Cette dégradation des conditions de rétention a engendré de nombreux débats internes. Lors de notre assemblée générale d’octobre 2008, 20 à 25 % de nos membres étaient favorables à ce que la Cimade se retire des centres de rétention. Cette position s’était déjà exprimée à deux reprises : en 2002 avec l’instauration de la politique des quotas, et en 2003 lors du passage de la durée de rétention de douze à trente-deux jours.
Aujourd’hui, bien que le poids du subventionnement de notre mission en rétention n’ait cessé d’augmenter dans nos équilibres internes, et même si du fait de la croissance du nombre des retenus nous avons beaucoup embauché, si les conditions de notre intervention ne sont plus respectées, nous n’hésiterons pas à repartir de zéro. L’instrumentalisation de l’association a toujours été un questionnement important dans l’association, mais c’est un questionnement qui traverse tout le secteur associatif. La question qui demeure c’est : à quoi a servi la Cimade depuis 1985 ? À aider un système et un dispositif liberticides à se renforcer en prenant des allures « acceptables » ou, à l’inverse, à apporter, par son expertise et son expérience, les arguments pour critiquer ce système, arguments qui permettront de convaincre la société française que l’éloignement forcé n’est pas une politique tenable ? C’est une question lancinante, à laquelle il n’est possible ni d’échapper, ni de répondre de façon simpliste ou binaire.
Depuis 2002 – mais les bases en ont été construites depuis vingt ans –, les gouvernements successifs ont mis en branle une machine à expulser qui désagrège lentement les libertés fondamentales. Telle qu’il existe actuellement, le régime de la rétention et de l’expulsion est profondément liberticide, il ouvre la voie à un affaiblissement lent mais régulier des libertés et des règles démocratiques. Ces changements funestes ne sont pas propres à la France : l’Union européenne, si elle met en œuvre la directive « retour » [5], se saborde par le reniement de ses principes fondateurs.
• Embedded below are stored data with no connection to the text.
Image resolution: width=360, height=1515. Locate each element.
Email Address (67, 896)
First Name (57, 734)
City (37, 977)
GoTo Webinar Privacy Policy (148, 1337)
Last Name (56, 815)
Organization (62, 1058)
Une association ne doit pas se voir confier de mission en tant que dispositif au service d’une politique publique, mais en tant qu’ONG. Elle aide à l’exercice des droits, mais est aussi le regard de la société civile sur cette politique. Elle doit exercer un rôle de témoignage et de critique, « un droit de regard » [7]. Au fil des années, notre mission de témoignage est devenue de plus en plus prégnante. Aujourd’hui, nous souhaitons que l’intervention de la Cimade intègre les dimensions inter-associative, européenne et internationale afin d’assurer un suivi de l’exercice effectif des droits des étrangers. Ces derniers ont besoin de soutien non seulement lié à leur présence dans les centres de rétention (soins médicaux, accès aux droits…) mais aussi à leur travail (d’où notre volonté de collaborer avec les syndicats) et à la vie qu’ils menaient avant d’être interpellés [8].
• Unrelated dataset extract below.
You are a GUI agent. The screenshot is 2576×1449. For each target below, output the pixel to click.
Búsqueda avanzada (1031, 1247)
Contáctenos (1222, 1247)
En cas de reconduite à la frontière, nous devons travailler de plus en plus étroitement avec les associations des pays d’origine. Notre partenariat avec l’Association des Maliens expulsés (AME) a d’ailleurs montré que c’était là la voie à suivre pour faire échec aux politiques d’expulsion : il a été primordial dans la dynamique qui a permis de faire échec au projet de Brice Hortefeux de signer un accord avec le gouvernement malien pour faire augmenter encore le nombre et le taux des reconduites à la frontière. Nous allons continuer la bataille juridique [9] et politique contre la tentative d’imposer le silence aux intervenants en rétention et, quelle que soit l’issue de l’appel d’offres, nous continuerons de nous opposer aux politiques d’inhospitalité et d’expulsion, tout en construisant, avec les ONG d’Europe et du Sud, ce qui pourrait devenir demain la trame d’une véritable alternative aux politiques européennes actuelles.
Notes
[1] Contenu dans le Livre V du code de l’entrée et du séjour des étrangers et du droit d’asile (Ceseda). Pour un outil de travail pratique et actualisé, voir « le Ceseda du Gisti » : www.gisti.org/spip.php?article143#cb
[2] Comité inter-mouvements auprès des évacués, devenu par la suite Service œcuménique d’entraide.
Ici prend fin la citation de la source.